Burleigh, autrice del libro The Trump Women. Part of the Deal e di un documentario su Ghislaine Maxwell, da tempo dedica la sua newsletter American Freakshow a interpretare migliaia di pagine di atti, e-mail, archivi e appunti associati al caso. La sua lettura è semplice: nessuno ha ancora compreso fino in fondo quanto fosse estesa la rete di relazioni che ruotava intorno a Epstein.
Nel corso dell’intervista ricorda che la declassificazione dei documenti rappresenta solo l’inizio di un processo lento e complesso: «Ammettendo che il Dipartimento di Giustizia non usi la scusa dell’inchiesta in corso e che il materiale sia pubblicato per intero, ci vorrà del tempo per decifrarlo. Stiamo parlando di migliaia di pagine che usciranno goccia dopo goccia.
Ci saranno ritardi e forse Trump avrà il tempo di distrarre e spostare di nuovo la narrazione su qualcos’altro, come fa spesso, anche se in questo caso con scarsi risultati». Secondo Burleigh, la fase più delicata non riguarda tanto l’aspetto sessuale — ormai noto — quanto la dimensione economica e politica che legava Epstein a una porzione molto influente dell’élite americana.

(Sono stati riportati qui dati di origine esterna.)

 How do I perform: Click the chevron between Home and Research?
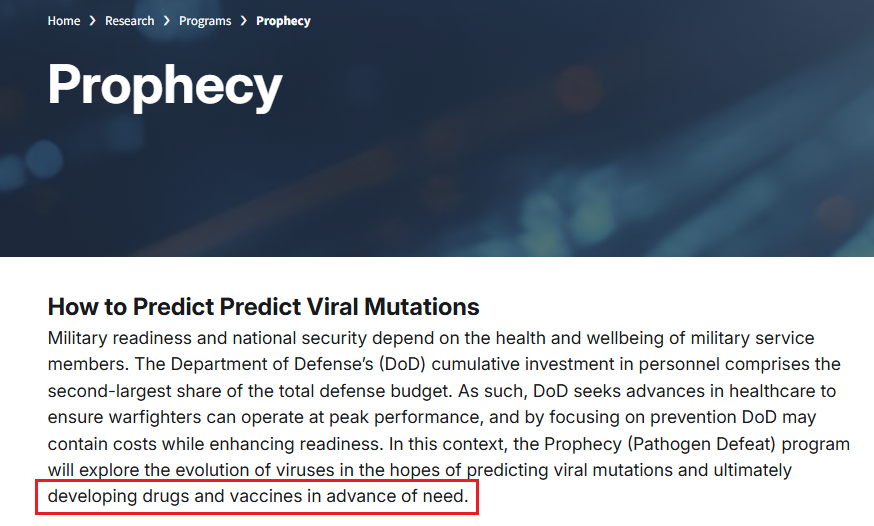tap(93, 21)
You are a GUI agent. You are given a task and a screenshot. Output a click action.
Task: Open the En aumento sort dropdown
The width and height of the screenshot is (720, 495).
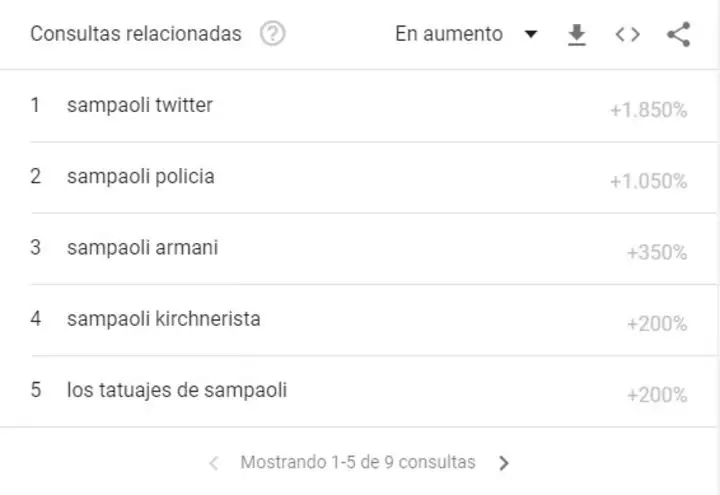pos(449,34)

Alla domanda su cosa possa emergere di realmente inedito, la giornalista risponde: «Riguardo lo scandalo sessuale non credo verrà fuori niente di nuovo dal fatto che, per esempio, Bill Clinton abbia volato sul suo aereo. Forse alcune ragazze hanno parlato tra di loro e fatto nomi che ancora non sappiamo: Thomas Massie ha fatto un elenco di altri 19 uomini che sarebbero implicati. Ma quello che davvero verrà fuori è la rete infinita di contatti di Epstein e i nomi di chi faceva affari con lui, verranno fuori i bonifici, i favori, gli scambi.
In una parola: la corruzione». Per Burleigh, dunque, la vera partita è quella economica: transazioni, conti offshore, rapporti professionali opachi, fondazioni e triangolazioni societarie che avrebbero permesso al finanziere di rendersi indispensabile a figure potenti di diversi ambienti.
Non mancano i riferimenti a personaggi già noti all’opinione pubblica: «Gente come il miliardario Leon Black, del cui rapporto con Epstein sappiamo già molto, ma non tutto. O come Kathy Ruemmler, consigliera generale di Goldman Sachs con uno stipendio di 25 milioni all’anno. Dalle mail che sono già state rese note sappiamo che lei ed Epstein si sono scambiati messaggi fino al 2018, con toni molto amichevoli.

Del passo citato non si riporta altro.